- ZU LÖSENDE AUFGABE
Gib bitte den Abschnitt des unten stehenden Auszugs von „Die danach auf“ bis einschließlich „keine Verfolgungsverjährung eingetreten.“ wieder und tausche dabei „Verfolgungsverjährung“ gegen „Vollstreckungsverjährung“ aus.

- AUSZUG ZUM LESEN
-- -- --
Die danach auf die Sachrüge vorzunehmende eingeschränkte Überprüfung des angefochtenen Urteils hat keinen Rechtsfehler zum Nachteil des Betroffenen ergeben, da der Verfolgung und Ahndung der im Bußgeldbescheid näher bezeichneten Ordnungswidrigkeit des Betroffenen keine Verfahrenshindernisse entgegen stehen. Insbesondere ist unter Berücksichtigung der verwirklichten Unterbrechungstatbestände nach § 33 Abs. 1 Nr. 8, 9, 10 und 11 OWiG keine Verfolgungsverjährung eingetreten.

2. Soweit der Betroffene mit der Verfahrensrüge die Verletzung des § 74 Abs. 2 OWiG rügt, bestehen bereits erhebliche Bedenken, ob diese Rüge in zulässiger Weise erhoben worden ist.

Die Generalstaatsanwaltschaft hat in ihrer Zuschrift vom 1. April 2005 insoweit ausgeführt:

"Die Verfahrensrüge, mit der ein Verstoß gegen § 74 Abs. 2 OWiG geltend zu machen ist (Göhler, a.a.O., § 74 Rdn. 48 b), ist nicht in einer den gesetzlichen Erfordernissen genügenden Form ausgeführt. Hierzu hätte es einer geschlossenen, aus sich heraus verständlichen Darlegung der den Mangel begründenden Tatsachen bedurft, die dem Rechtsbeschwerdegericht ohne Rückgriff auf die Akten die Möglichkeit der Prüfung eröffnet, ob - die Richtigkeit der behaupteten Tatsachen unterstellt - ein Verfahrensfehler vorliegt (zu vgl. Meyer-Goßner, StPO, 47. Aufl., § 344 Rdn. 21 und 22, Göhler, a.a.O., § 79 Rdn. 27 g). Unter Bezeichnung bestimmter Tatsachen hätte näher ausgeführt werden müssen, weshalb das Amtsgericht das Ausbleiben des Betroffenen nicht als unentschuldigt habe ansehen dürfen bzw. weshalb es gedrängt gewesen wäre, den Sachverhalt in dieser Hinsicht näher aufzuklären (Göhler, a.a.O., § 74 Rdn. 48 b).
-- -- --
- BEREITGESTELLTES MATERIAL
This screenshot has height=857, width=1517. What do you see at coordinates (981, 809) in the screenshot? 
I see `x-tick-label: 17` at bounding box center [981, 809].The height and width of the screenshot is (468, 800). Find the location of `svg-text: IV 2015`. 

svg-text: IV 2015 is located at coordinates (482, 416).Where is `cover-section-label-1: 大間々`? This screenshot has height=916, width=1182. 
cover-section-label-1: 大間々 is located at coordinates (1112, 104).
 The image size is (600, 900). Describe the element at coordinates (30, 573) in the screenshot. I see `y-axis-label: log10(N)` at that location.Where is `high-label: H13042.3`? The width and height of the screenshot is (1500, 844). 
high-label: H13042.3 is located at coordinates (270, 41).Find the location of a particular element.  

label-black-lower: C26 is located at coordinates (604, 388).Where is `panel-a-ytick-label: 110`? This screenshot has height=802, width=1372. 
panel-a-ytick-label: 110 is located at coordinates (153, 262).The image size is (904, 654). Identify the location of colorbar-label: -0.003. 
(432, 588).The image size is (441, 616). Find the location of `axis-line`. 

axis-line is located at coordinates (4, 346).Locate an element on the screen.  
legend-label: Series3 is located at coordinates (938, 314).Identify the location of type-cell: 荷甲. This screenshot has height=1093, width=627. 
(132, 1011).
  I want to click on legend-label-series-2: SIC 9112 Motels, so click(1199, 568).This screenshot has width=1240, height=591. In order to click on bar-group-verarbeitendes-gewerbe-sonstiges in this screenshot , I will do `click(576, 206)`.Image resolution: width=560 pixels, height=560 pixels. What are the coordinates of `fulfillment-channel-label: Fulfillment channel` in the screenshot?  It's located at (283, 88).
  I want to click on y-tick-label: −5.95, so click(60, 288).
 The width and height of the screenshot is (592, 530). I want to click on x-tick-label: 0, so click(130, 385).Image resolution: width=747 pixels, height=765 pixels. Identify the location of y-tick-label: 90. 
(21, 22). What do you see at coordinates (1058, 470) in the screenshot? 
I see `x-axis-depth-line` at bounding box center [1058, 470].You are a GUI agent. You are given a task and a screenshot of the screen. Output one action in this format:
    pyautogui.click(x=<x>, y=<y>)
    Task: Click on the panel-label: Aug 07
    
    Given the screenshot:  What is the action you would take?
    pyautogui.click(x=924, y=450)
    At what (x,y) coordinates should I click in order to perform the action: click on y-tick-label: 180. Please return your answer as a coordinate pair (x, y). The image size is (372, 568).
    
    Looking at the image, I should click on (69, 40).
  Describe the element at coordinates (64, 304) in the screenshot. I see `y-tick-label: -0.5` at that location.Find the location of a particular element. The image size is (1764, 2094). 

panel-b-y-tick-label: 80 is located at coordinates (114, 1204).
-- -- --
- ANTWORT ZUR AUFGABE
Die danach auf die Sachrüge vorzunehmende eingeschränkte Überprüfung des angefochtenen Urteils hat keinen Rechtsfehler zum Nachteil des Betroffenen ergeben, da der Verfolgung und Ahndung der im Bußgeldbescheid näher bezeichneten Ordnungswidrigkeit des Betroffenen keine Verfahrenshindernisse entgegen stehen. Insbesondere ist unter Berücksichtigung der verwirklichten Unterbrechungstatbestände nach § 33 Abs. 1 Nr. 8, 9, 10 und 11 OWiG keine Vollstreckungsverjährung eingetreten.